Ideally, meningitis should be diagnosed by a microscope examination of fluid taken from a patient during a lumbar puncture, which means inserting a needle into the spinal canal low on the back.
During an outbreak, however, there is no time to do this on every suspected patient and MSF teams use a clinical case definition: high fever and at least three if the following signs - neck stiffness, headache, vomiting, convulsions, coma or a meningococcal rash.
This rash is easily recognised - it looks like bleeding into the skin and is a harbinger of death. In a hospital setting, when only sporadic cases of meningitis must be dealt with, doctors can treat each patient with a regimen of intravenous antibiotics, giving large doses of one or sometimes two drugs several times a day.

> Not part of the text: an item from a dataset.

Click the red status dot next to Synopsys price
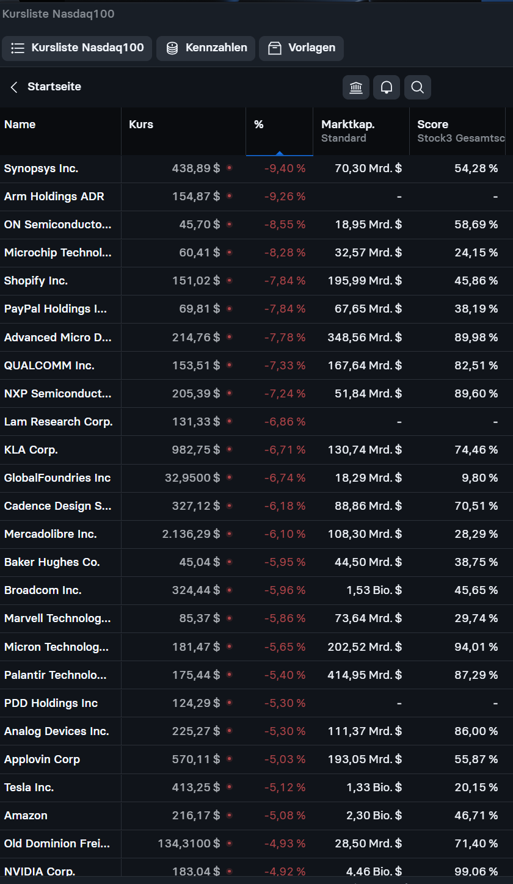point(229,168)
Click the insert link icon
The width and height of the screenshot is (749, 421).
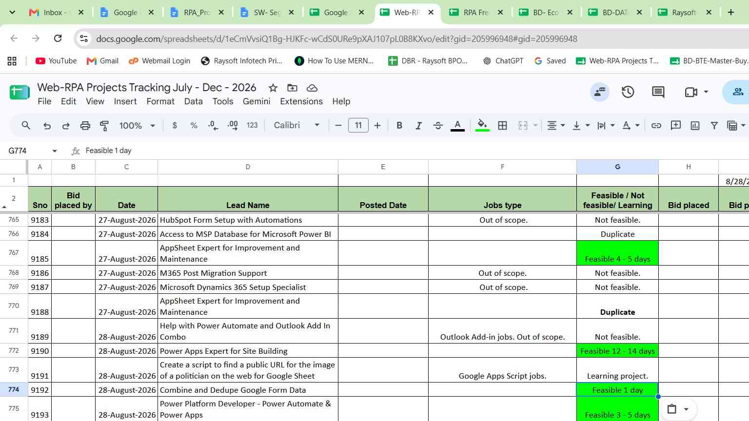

During a major epidemic, however, it is essential to find more rapid ways of dealing with perhaps several hundred cases each day. The method that has been tested and proven by MSF teams is to use an oily suspension of chloramphenicol, which is an antibiotic that had largely gone out of favour until applied to this particular use.
Suspension in an oily base gives the drug a long duration of action, so that it can be administered via a single intramuscular injection and still be active 24 hours or more later. For many patients a single injection is sufficient to effect cure. Such a regimen has obvious advantages in a remote rural setting where large numbers of people spread over a wide area must be treated.